STOCK APPRECIATION RIGHT AGREEMENT

THIS AMENDMENT (the “Amendment”) is made effective as of May 24, 2004, by and between Deltek Systems, Inc. (the “Company”) and Richard P. Lowrey (the “Grantee”).

Recitals

WHEREAS, the Company and Grantee have entered into that certain Stock Appreciation Right Agreement dated January 31,2004 (the “Agreement”) pursuant to which the Company granted Grantee certain stock appreciation rights (“SARs”) in accordance with the Company’s 2002 Stock Appreciation Right Plan (the “Plan”); and

WHEREAS, the Company’s board of directors has determined that it is in the best interests of the Company to amend the Agreement to change the vesting and payment of the Grantee’s SARs in connection with a Cash-Out Event (as such term is defined in the Plan);

NOW THEREFORE, in consideration of the foregoing premises and other good and valuable consideration, the receipt and sufficiency of which is hereby acknowledged, the parties agree as follows:

1. Section 3.6 of the Agreement is hereby amended to read as follows:

3.6 Cash-Out Event. If a Cash-Out Event occurs prior to the SAR Expiration Date.

(a) The SAR, to the extent then unexercised and exercisable pursuant to the terms of the Plan and this Agreement, shall be deemed to have been exercised immediately prior to the consummation of such Cash-Out Event, and the Company shall pay to the Grantee (or, if applicable, to the Grantee’s guardian, legal representative or heirs) the amount, in cash or in kind, determined in accordance with this Section 3, within fifteen (15) days after the closing of the Cash-Out Event.

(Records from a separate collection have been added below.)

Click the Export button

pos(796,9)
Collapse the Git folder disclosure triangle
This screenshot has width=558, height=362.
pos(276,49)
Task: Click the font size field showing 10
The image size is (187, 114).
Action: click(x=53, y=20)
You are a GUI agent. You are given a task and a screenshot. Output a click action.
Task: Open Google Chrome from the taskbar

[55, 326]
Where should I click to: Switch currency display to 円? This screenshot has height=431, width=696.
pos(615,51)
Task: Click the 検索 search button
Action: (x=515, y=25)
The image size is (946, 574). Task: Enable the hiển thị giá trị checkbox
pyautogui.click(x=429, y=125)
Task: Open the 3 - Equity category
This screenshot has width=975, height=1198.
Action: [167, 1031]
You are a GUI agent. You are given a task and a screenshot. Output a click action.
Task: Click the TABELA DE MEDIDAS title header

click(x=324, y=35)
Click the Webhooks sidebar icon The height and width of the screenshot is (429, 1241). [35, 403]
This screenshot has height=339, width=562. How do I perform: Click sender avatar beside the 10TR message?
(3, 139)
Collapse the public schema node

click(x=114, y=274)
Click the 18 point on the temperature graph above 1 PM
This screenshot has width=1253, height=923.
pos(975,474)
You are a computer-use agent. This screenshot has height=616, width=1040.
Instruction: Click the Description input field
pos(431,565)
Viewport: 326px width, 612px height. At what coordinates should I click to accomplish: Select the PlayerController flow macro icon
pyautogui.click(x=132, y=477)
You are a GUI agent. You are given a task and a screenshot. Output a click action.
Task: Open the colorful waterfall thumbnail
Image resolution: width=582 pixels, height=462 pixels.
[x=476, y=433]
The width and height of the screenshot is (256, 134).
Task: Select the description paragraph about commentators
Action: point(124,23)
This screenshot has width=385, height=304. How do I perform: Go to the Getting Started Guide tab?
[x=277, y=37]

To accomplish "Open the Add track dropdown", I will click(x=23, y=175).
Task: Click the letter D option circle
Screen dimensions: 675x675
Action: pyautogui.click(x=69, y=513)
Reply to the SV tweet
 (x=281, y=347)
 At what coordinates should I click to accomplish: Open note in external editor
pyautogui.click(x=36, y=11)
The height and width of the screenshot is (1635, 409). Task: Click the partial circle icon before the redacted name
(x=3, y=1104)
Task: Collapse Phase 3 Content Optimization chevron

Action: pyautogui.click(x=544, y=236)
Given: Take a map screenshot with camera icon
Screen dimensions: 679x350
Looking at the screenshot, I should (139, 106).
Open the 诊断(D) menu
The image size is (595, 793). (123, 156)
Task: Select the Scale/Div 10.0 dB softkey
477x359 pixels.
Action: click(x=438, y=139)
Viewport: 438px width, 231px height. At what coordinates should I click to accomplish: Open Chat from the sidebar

(b) The SAR, to the extent then un-exercisable pursuant to the terms of the Plan and this Agreement, shall, notwithstanding such terms of the Plan and this Agreement, be deemed to be fully vested and exercisable and to have been exercised immediately prior to the consummation of such Cash-Out Event; provided, however, that payment of the amount determined in accordance with this Section 3 for such accelerated portion of the SAR (the “Accelerated Amount”) shall only be made to the Grantee (or, if applicable, to the Grantee’s guardian, legal representative or heirs), if at all, as follows:

(i) The Company shall pay one hundred percent (100%) of the Accelerated Amount, in cash or in kind, within fifteen (15) days after the closing of the Cash-Out Event if, in connection with or in furtherance or as a result of the Cash-Out Event, Grantee’s employment is terminated by the Company without “Cause” or by Grantee for “Good Reason” (as such terms are defined in Grantee’s Executive Severance Agreement dated May 24, 2004).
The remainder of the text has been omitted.